Wednesday, May 2, 2007

How To Do an Engineering Problem


George Heller, shown at left, is an alumnus of TCC and a current student in the Mechanical Engineering department of the FAMU-FSU College of Engineering. He is also a blacksmith.

George is acting as the liason between TCC and the FSU ASME chapter this year, so he attends most club meetings. He will gladly share what he has learned there, as he did last week.



Information presented at the 20 April meeting:


Before the meeting even began, George shared one of the things he learned this semester: How to do a problem, engineer style. He was pleased to point out that some of the steps are ones he learned in my class, but his real point was that a correct answer would not be given full points if it was found while skipping some steps that a physicist like me will normally omit. That may be why he was laughing.

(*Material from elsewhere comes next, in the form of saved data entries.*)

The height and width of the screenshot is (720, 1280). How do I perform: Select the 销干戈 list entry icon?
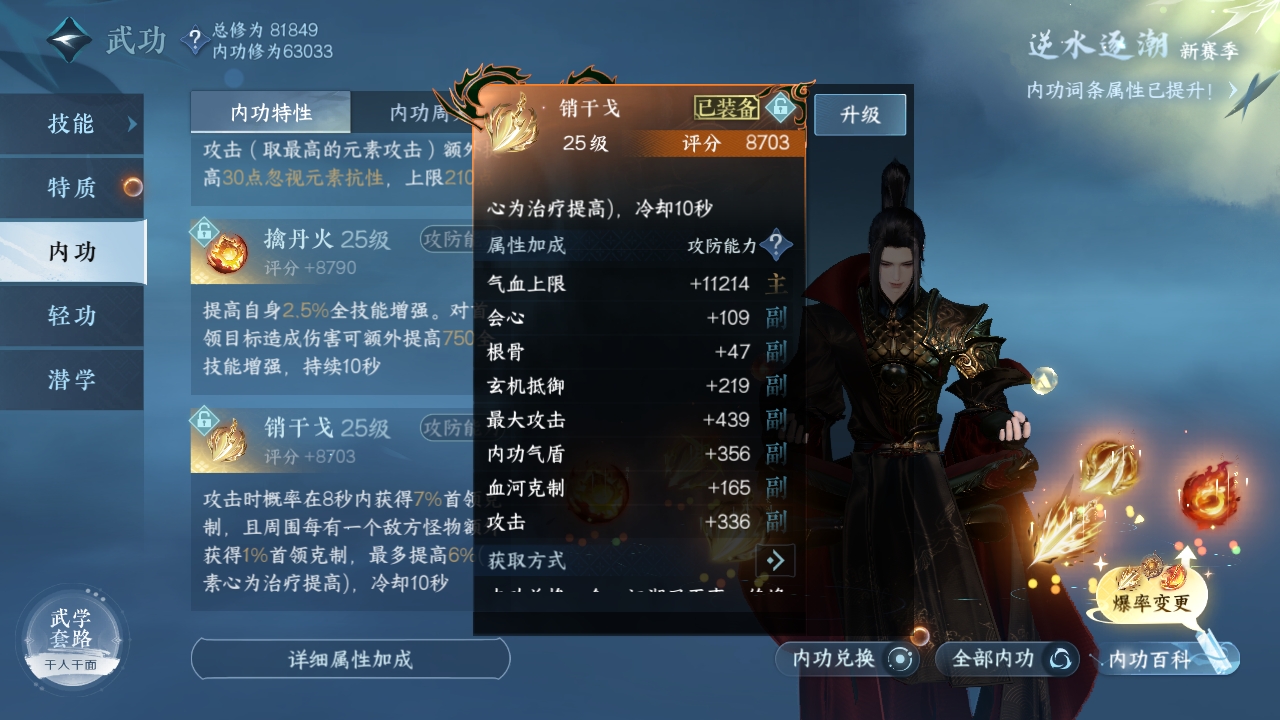coord(227,441)

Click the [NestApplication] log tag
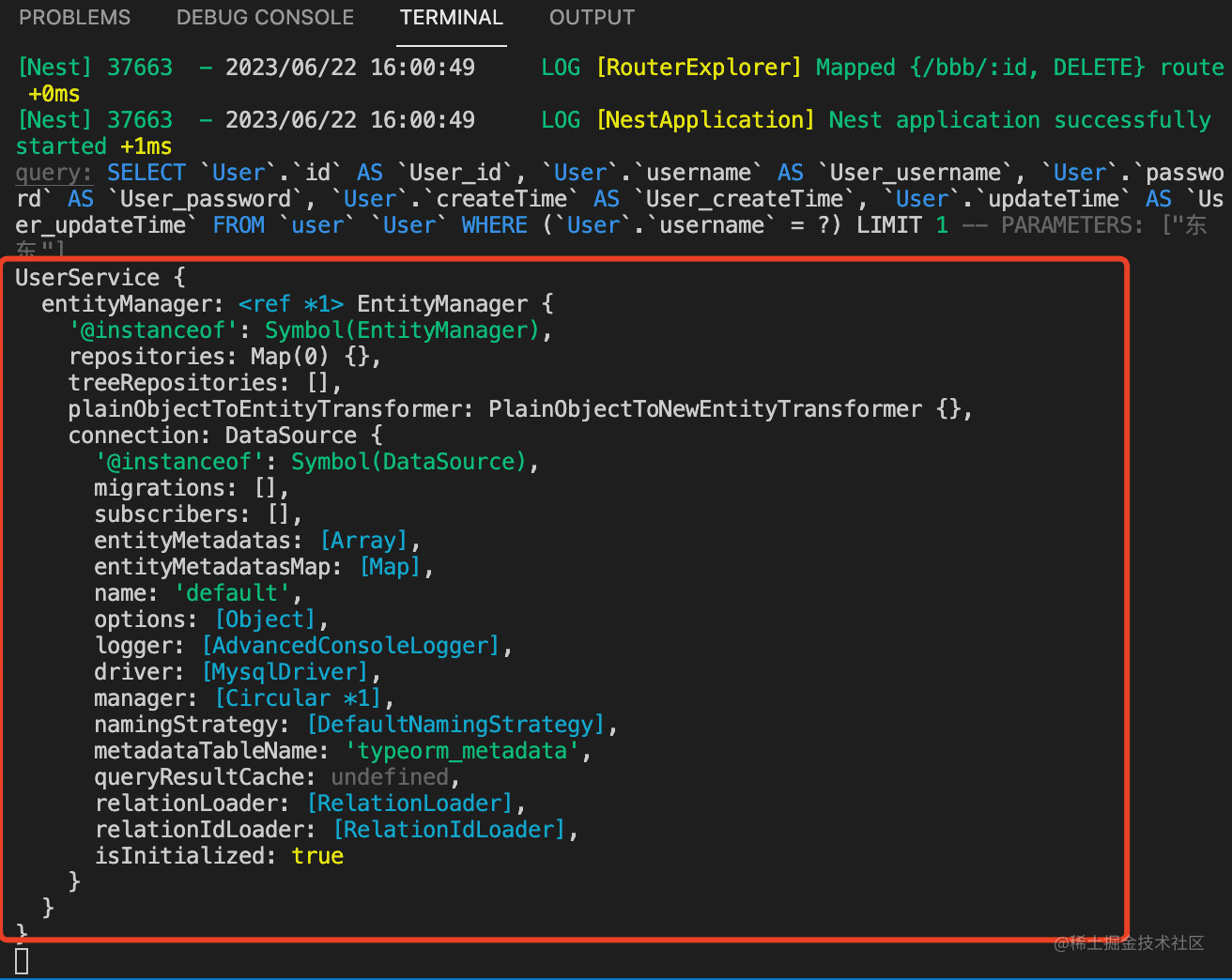(x=705, y=120)
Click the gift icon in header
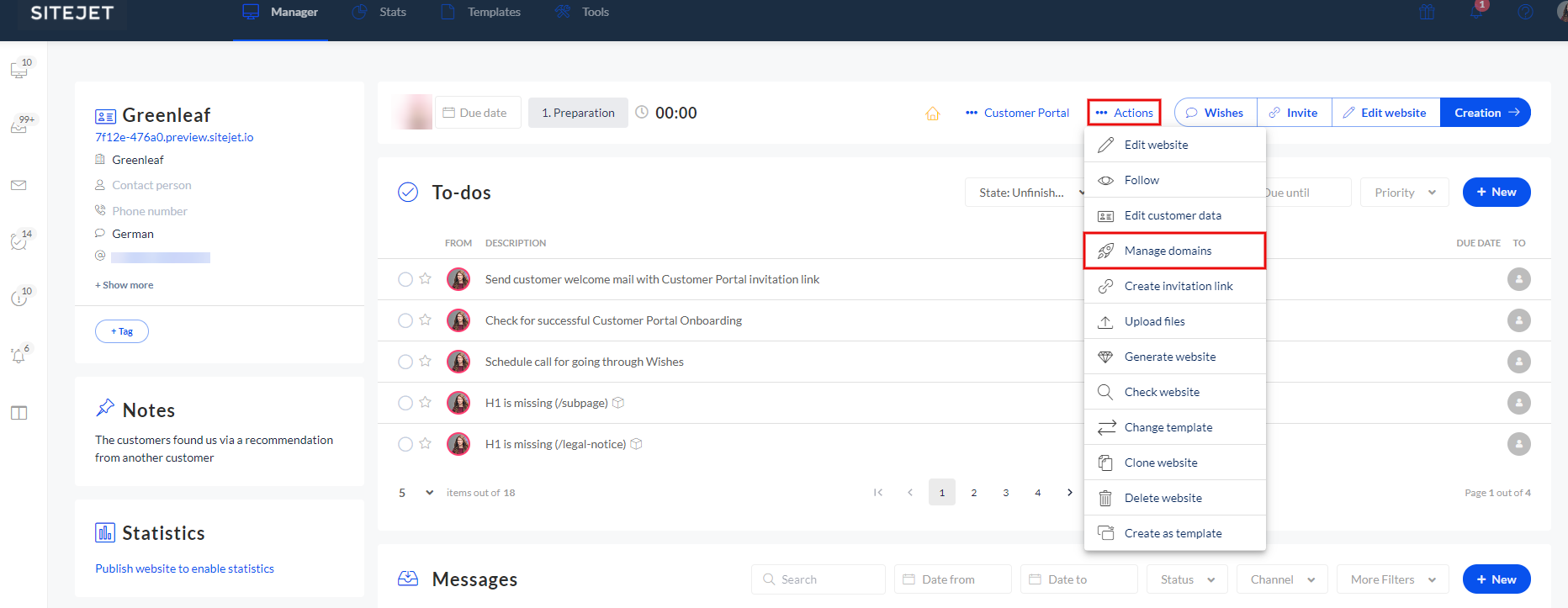 point(1427,12)
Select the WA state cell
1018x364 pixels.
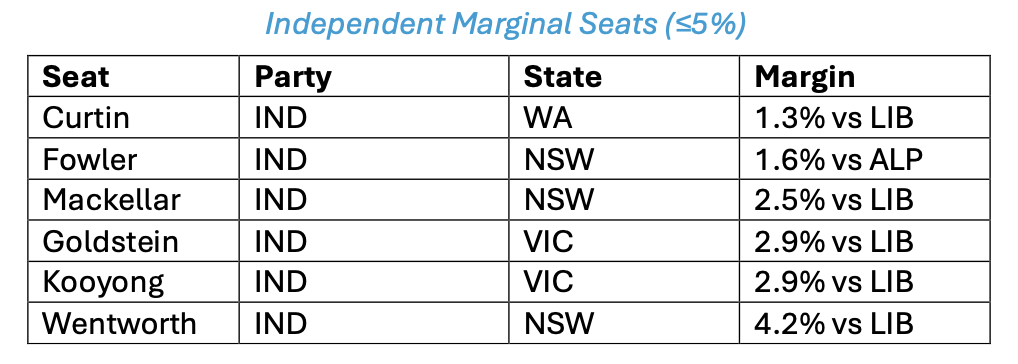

Side comment: I suspect he never took a class from Doug Jones. Students who have taken a class from Doug Jones will understand this comment, although even Doug does not emphasize some of those points because they rarely appear in math problems.

The image above is clickable, but the one below might be more readable. The point he emphasized the most was step 1. There is no explicit penalty for not reading each word (emphasis added by George in the original), but you might get zero for a problem if you miss a key adjective or participle. A careful, close reading of each problem is crucial, and might be a point I will emphasize in the fall.

I already emphasize step 2, primarily as a result of past conversations with engineering faculty about what weaknesses students bring with them from physics classes. George added that you would lose 5 points if the right pictures are not drawn, and drawn well, whether your answer is right or not. Turning words into pictures is as important as turning words into equations (which are steps 3 and 4). He added that you would lose one point for each given value you did not specify (with units) in step 3, and lose a point if your specification of the equations was incomplete in step 4.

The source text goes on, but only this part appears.